Weekly Progressive Calendar: Upcoming in San Diego
Get your event listed: I try to list the next 10 days or so of mostly non-commercial events I think our readers might find of interest. I source my material from social media listings and press releases. In cases where there are competing but similar events or campaigns of the progressive persuasion, I do my best to list everything.
Unfortunately, my subscription to the psychic hotline has lapsed so if you don’t tell me or Facebook, etc., about your event it won’t get listed. See my email address at the end of this column.
Closing Day Protest at Del Mar Race Track
Monday, September 5, 11:30am
Del Mar Race Track
2260 Jimmy Durante Blvd
Info & Updates
This is the final day of racing here at Del Mar until opening day for the “special” season of an additional four more weeks of animal abuse November 11. Protest dates for then will be posted as that date gets closer.
Of course we can’t say what the final number of deaths will be this season at this time, just one death or injury of a horse is one too many.
It is time to end this barbaric tradition of killing horses.
‘Chunky’ Film Project Fundraiser
Friday, September 9, 6pm
Border X Brewing
2181 Logan Ave (Barrio Logan)
Info & Updates
Paul Espinosa documentary on the Chicano Music Icon, Chunky. Come out and help raise funds to finish this epic film project.

Activity A | List every date mentioned in the progressive calendar.
Activity B |
Answer these questions about the progressive calendar:
(i) From what does the writer source the listings?
(ii) On what date does the "special" season at Del Mar open?
(iii) Who made the documentary on Chunky?
Activity C | Proceed with the San Diego progressive calendar from the point where it ends.

[Pixel coordinate grounding data]
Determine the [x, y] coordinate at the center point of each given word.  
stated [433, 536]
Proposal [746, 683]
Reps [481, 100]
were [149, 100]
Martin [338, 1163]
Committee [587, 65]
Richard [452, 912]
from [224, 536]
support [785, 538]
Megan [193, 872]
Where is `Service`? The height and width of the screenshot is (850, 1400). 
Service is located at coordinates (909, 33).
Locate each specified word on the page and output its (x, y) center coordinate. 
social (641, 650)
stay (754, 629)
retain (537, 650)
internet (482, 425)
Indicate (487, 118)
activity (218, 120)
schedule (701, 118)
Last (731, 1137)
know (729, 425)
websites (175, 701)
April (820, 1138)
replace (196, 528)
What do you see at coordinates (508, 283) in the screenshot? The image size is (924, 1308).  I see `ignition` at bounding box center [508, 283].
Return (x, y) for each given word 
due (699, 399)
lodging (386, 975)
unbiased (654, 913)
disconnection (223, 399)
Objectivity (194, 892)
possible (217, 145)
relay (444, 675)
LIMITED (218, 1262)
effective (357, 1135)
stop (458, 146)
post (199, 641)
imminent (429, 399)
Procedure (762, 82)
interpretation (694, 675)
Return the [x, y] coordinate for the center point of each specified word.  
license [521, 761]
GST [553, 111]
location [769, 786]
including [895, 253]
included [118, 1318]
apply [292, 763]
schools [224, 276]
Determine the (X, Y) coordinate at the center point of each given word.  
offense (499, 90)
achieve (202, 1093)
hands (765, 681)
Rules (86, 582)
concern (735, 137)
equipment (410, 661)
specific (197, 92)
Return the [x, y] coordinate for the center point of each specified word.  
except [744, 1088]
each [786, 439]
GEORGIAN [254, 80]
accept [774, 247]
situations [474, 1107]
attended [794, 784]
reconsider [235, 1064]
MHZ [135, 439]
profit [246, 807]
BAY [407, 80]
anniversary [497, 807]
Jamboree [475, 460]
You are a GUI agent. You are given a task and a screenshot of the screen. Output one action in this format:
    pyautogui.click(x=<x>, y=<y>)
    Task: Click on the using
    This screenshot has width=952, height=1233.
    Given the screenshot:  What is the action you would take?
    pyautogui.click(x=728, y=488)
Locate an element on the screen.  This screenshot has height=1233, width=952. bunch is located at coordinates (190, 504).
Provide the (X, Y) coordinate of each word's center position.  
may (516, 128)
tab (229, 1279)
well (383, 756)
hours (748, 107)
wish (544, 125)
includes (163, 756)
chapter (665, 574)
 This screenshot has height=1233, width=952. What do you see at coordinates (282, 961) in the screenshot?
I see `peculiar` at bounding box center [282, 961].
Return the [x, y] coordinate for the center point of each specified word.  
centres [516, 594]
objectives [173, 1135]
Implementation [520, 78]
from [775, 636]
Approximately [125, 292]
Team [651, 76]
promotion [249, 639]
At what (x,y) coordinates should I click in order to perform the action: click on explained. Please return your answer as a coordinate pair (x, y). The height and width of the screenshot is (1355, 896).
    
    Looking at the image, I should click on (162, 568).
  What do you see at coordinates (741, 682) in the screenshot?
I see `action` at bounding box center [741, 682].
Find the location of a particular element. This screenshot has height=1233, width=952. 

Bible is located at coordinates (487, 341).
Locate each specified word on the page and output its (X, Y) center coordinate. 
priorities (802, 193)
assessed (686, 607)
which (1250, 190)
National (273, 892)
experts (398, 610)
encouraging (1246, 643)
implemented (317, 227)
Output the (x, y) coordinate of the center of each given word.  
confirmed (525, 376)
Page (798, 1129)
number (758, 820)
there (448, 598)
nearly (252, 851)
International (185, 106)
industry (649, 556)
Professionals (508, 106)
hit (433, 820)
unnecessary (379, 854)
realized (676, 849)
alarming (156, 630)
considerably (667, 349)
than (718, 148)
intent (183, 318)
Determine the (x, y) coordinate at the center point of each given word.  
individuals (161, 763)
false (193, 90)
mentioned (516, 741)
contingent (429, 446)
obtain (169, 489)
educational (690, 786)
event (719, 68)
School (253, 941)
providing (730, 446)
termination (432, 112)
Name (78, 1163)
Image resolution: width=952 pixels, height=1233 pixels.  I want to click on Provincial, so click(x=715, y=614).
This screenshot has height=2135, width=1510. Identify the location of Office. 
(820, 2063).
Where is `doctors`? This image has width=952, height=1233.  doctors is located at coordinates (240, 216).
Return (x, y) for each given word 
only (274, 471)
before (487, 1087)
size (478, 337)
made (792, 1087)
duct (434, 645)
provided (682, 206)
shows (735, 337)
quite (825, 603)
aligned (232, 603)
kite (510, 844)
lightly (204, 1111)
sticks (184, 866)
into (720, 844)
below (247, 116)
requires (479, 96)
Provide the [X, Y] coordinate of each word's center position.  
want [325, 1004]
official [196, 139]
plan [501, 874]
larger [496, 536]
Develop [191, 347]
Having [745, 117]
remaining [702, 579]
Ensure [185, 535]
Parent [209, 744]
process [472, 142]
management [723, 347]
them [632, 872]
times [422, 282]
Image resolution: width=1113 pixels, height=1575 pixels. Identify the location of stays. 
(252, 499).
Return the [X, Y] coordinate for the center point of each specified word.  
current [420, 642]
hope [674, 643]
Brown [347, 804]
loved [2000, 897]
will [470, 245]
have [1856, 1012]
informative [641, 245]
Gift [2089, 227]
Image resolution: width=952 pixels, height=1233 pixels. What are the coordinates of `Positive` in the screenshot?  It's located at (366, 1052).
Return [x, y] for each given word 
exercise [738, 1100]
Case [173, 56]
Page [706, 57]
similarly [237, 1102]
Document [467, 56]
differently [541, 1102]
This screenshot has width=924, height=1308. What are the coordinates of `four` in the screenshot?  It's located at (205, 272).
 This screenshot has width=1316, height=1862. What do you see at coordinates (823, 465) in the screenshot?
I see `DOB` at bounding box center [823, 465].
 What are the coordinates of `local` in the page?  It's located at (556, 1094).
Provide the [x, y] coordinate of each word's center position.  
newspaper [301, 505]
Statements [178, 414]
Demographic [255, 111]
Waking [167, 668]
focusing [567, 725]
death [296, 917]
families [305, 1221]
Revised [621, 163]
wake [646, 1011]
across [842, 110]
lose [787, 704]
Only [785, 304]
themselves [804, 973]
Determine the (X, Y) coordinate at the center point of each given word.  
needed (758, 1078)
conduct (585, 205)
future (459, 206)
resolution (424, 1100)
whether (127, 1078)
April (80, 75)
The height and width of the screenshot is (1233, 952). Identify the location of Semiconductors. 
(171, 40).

Written answer A |
Monday, September 5
November 11
Friday, September 9

Written answer B |
(i) Social media listings and press releases
(ii) November 11
(iii) Paul Espinosa

Written answer C |
This film is a labor of love about a San Diego Icon. Please come out and support this very important piece of History and honor a Great Man, Musician and humanitarian Ramon “Chunky” Sanchez.
We will have food, Great award winning beer, Live music, Art for sale (all proceeds to benifit the Film Project) and more. Find out how the film is coming and see clips from the film and find out what you can do to help promote this important project!
Fundraiser for Families of Victims of Violence
Friday, September 9, 6pm
St Phillips Episcopal Church
2660 Hardy Dr, Lemon Grove
Info & Updates
Please join families of victims whose lives were brutally taken to raise funds to unite other families of victims from Texas and Arizona. The proceeds will be used to host the families while they are here November, 20, 21st, 2016 for a Candle Light Vigil at the San Ysidro/Tijuana U.S. International Border. Thank you for your support. ♥
Dan Navarro Concert
The Grassroots Oasis is so pumped to have the storied singer-songwriter Dan Navarro coming to our stage in September! Dan performed at our original location in Sorrento Valley (Oasis House Concerts) several years ago, and it will be wonderful to have him on our new stage near Old Town.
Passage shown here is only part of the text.